## WHAT NEEDS TO BE DONE:
Scan the records below. List lines holding "column".

-------- SOURCE MATERIAL --------

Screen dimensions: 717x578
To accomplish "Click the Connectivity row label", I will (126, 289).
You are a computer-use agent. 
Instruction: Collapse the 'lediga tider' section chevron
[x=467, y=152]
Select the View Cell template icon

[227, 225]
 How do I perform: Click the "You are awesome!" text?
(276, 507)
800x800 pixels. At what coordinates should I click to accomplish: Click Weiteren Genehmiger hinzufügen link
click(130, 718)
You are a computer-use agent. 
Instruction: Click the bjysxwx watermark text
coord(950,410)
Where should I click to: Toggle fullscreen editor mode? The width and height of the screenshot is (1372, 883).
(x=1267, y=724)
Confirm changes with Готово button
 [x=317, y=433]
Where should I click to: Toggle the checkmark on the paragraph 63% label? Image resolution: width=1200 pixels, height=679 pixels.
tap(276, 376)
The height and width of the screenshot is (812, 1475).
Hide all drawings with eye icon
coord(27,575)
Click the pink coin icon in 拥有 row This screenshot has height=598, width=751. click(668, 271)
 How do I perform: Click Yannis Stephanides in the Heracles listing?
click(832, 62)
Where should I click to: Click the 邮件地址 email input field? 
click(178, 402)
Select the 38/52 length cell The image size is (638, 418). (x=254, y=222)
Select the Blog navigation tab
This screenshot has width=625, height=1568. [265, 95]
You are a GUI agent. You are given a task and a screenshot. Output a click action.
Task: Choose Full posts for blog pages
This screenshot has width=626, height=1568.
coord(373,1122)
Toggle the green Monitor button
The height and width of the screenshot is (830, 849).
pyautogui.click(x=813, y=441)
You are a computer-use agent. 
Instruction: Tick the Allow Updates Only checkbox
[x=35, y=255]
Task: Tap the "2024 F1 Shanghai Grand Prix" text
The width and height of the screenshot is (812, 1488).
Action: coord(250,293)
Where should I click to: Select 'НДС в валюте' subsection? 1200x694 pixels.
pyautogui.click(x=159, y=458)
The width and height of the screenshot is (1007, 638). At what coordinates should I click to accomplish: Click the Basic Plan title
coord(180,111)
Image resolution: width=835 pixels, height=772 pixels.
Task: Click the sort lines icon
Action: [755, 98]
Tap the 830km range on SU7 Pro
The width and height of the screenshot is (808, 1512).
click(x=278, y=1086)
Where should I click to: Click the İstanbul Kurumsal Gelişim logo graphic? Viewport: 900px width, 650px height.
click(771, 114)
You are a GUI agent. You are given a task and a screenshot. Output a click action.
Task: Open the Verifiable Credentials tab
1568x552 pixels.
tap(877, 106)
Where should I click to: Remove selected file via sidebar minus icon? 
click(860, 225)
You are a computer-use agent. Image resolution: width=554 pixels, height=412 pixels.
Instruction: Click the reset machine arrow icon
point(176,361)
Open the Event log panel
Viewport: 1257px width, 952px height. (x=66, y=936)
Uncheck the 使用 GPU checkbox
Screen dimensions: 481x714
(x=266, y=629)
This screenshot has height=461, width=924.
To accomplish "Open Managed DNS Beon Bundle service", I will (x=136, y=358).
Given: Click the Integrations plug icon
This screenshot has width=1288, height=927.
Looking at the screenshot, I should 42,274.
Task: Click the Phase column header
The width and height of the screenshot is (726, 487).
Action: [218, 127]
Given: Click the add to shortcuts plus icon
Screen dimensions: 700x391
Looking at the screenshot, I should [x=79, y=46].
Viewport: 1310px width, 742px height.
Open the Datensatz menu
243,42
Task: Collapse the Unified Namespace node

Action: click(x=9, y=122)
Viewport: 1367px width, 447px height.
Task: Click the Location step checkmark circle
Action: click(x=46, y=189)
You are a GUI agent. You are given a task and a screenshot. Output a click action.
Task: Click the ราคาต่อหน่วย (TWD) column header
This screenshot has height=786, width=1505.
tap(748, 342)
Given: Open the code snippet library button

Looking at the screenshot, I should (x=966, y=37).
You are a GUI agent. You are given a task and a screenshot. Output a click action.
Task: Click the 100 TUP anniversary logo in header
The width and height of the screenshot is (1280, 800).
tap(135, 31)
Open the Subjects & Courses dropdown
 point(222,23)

--------

## COMPLETED EXERCISE:
Task: Click the Phase column header
Task: Click the ราคาต่อหน่วย (TWD) column header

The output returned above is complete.